La guardia medica che non ci guarda più

 

E’ in atto una vera e propria riforma dei servizi sanitari d’emergenza/urgenza del territorio nazionale: l’abolizione della guardia medica. La riforma prevede la nascita di studi medici attivi per 16 ore, dalle 8 a mezzanotte, dove l’assistenza sarà garantita da medici di famiglia e di continuità assistenziale (ex guardia medica) a turno. E durante la notte?

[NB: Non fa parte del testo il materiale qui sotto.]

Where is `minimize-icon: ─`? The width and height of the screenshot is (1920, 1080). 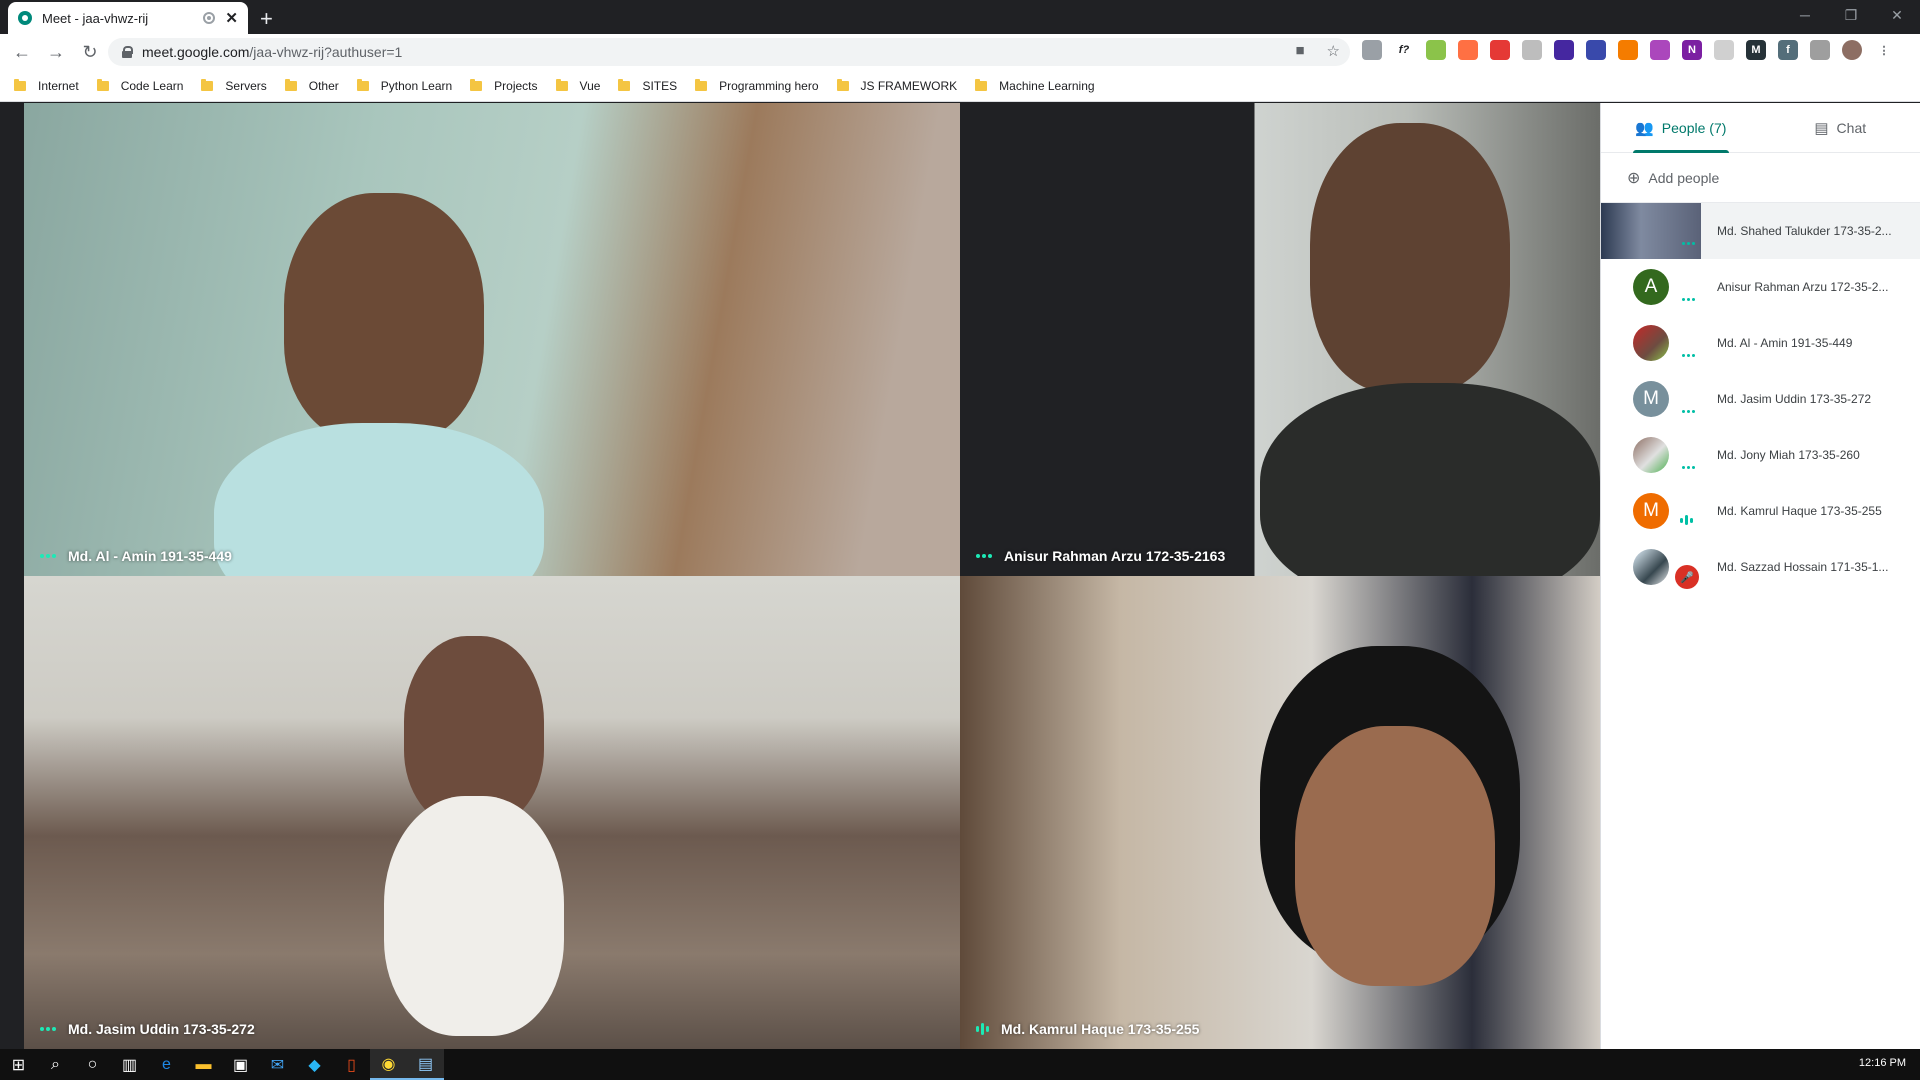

Durante la notte, qualora il cittadino dovesse avere necessità, bisognerà fare riferimento al 118 e quindi al Pronto Soccorso. L’idea della riforma è quella di spostare i quasi 17.000 medici di continuità assistenziali nel turno di “giorno” e migliorare così i servizi quotidiani.
Bene, ma non benissimo. La guardia medica notturna aveva la possibilità di effettuare visite domiciliari e consulenze telefoniche, permettendo un maggior controllo dell’afflusso notturno al pronto soccorso che poteva concentrare così la sua attenzione solo sui casi realmente urgenti. Il problema è che, come abbiamo riportato anche in un precedente articolo “Psichiatria, rigidità e 118” nel numero 378, il servizio del 118 ha già problemi di personale, di organizzazione e di capillarità territoriale (almeno per il territorio di Roma). Prevedere una riforma di questo tipo senza compensare lo spostamento della forza lavoro, diventa come fumo negli occhi poiché c’è solo lo spostamento della forza lavoro da un turno ad un altro senza compensare il vuoto di tale spostamento.
Quanto tempo ci metteremo per ri-potenziare il servizio notturno?